In a world of 24/7 news media, the Donald Trumps, the Jamie Dimons, the Carlos Slims and Rupert Murdochs, we have been inundated with corporate celebrities. Billionaires like Mark Cuban have their own shows. Stock jocks in movies like Wall Street and the upcoming Wolf of Wall Street show the fictional lifestyle of the Wall Street largesse in ways that make kids want that lifestyle more than to ever want to reject it.

We have come to confuse possessions and money as symbols of personal accomplishment. We have chosen who we interact with on the basis of prestige and monetary value. We choose who we fuck on the basis of such wealth as well. And somehow intellectual capacity and a couples commonality will almost always mean less than the trophy-wife status to both male and females alike. We’ve traded in our Volkswagens for BMWs, even if we can’t afford them. And we have confused ‘above the line’ and ‘bellow the line’ as measures of personal value as opposed to the merits such individuals presumably posses.

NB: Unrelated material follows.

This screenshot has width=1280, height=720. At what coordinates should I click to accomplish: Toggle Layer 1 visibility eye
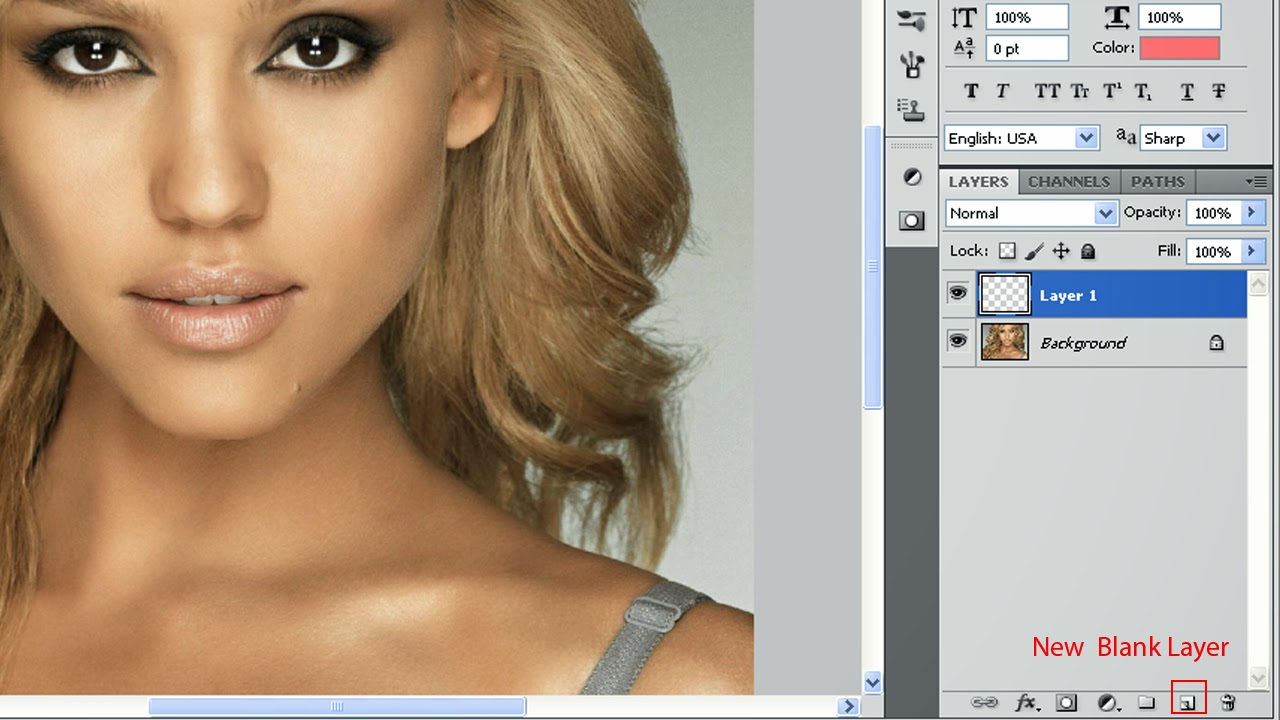coord(958,293)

We have convinced a generation based on the excess of everything that led to the financial crisis of 2008 that such mistakes are un-repeatable on the basis of valuing quantitative things. It’s what you can count that somehow measures a life, that gives one meaning. It is somehow in the things we acquire that defines us.

IT IS NOT.

I am not someone who has looked back on life and decided I want to live my life qualitatively. I have made the mistake of being deluded into working in Finance as my day job for the better part of three and a half years. I have realized in my youth, even as I begin to seriously save towards getting out to LA to work in an industry that better represents my passions, that even that industry has somehow fallen victim to this way of thinking. And I do not want to be that way.

I want to see the world. I want to fall in love with someone independent of the size of their wallet or the titles they may have acquired. I want to see my day to day as pursuing a career, not working a job. I want to find reward in my life, looking at the trees change color and breathe in air and be happy for life, and not be envious of the fact that I do not own the BMW parked beneath that very tree.

And somehow to me that is rich. Rich is the person that has such true value to life that anything quantitative somehow falls to provide real value.

You see, we will always want more even when we presumably by quantitative analysis have “everything.” Billionaires still go to work. Lists make them compete amongst each other to vie for the top quantitative spot.

Quantitative life is a wasted life. A life is worth living for the opportunity it presents. And sadly we barely have much time to enjoy it. I am 25, in some 60 years or so, I will likely die. And I want to know that when I reach that point that I will be happy with the life I lived. When on my death bed I want to know that my life here on earth had some sort of purpose as opposed to anything I once possessed. I want to know it meant something, and the way I will be able to appreciate it is by valuing it qualitatively.

I have many dreams and ideas of how I want to live and learn. And qualitatively I hope to achieve those goals and dreams, but it starts by rejecting the lock-step idea of leading a quantitative life.

…..T-minus 7 months to Los Angeles, and I promise to never look back. Good day Wall Street, I am near done.

Critically Assessing Breaking Bad v. the Cult-like Mentality

Breaking Bad is a brilliant show. Breaking Bad is even likely to be among the most celebrated TV shows of all time. But here’s what Breaking Bad is not: it’s not yet the best of all time. In fact, it is likely way too early to debate that rationally, as we are still within the aura of its final season. In fact, there is no way to debate “best of all time” PERIOD. It is a label assigned by people who treat opinions as fact. And guess what, fact and opinions as much as we like to think otherwise are two very different things.

You see, I find any sort of cult-like enthusiasm both deeply annoying & completely off-putting for the type of emotional thinking and blind-folded group-think that it connotes. I think many people would say Sopranos is still a better show than Breaking Bad, myself included. And that’s nearly ten years removed from its penultimate finale with a lot of time to contextualize and think back. I think people are too quick to get caught up in the herd versus critically analyzing what they’re saying or thinking. People want to belong to a movement so badly, to fit in with what is popular, that they loose all sight of critical analysis. So people just blow up your Twitter feed with “OMG best show EVER. PERIOD. No debate.”

And so the ultimate reason I am so critical of Breaking Bad is not because it is a highly flawed program, it is not even in the slightest way highly flawed. The reason I am so critical is because when people are attaching “best ever” labels and fanatically crying its name, it must live up to that expectation. And for me it doesn’t.

And before you click “X” in a fan-boy rage, at least hear me out *FINALE SPOILERS*….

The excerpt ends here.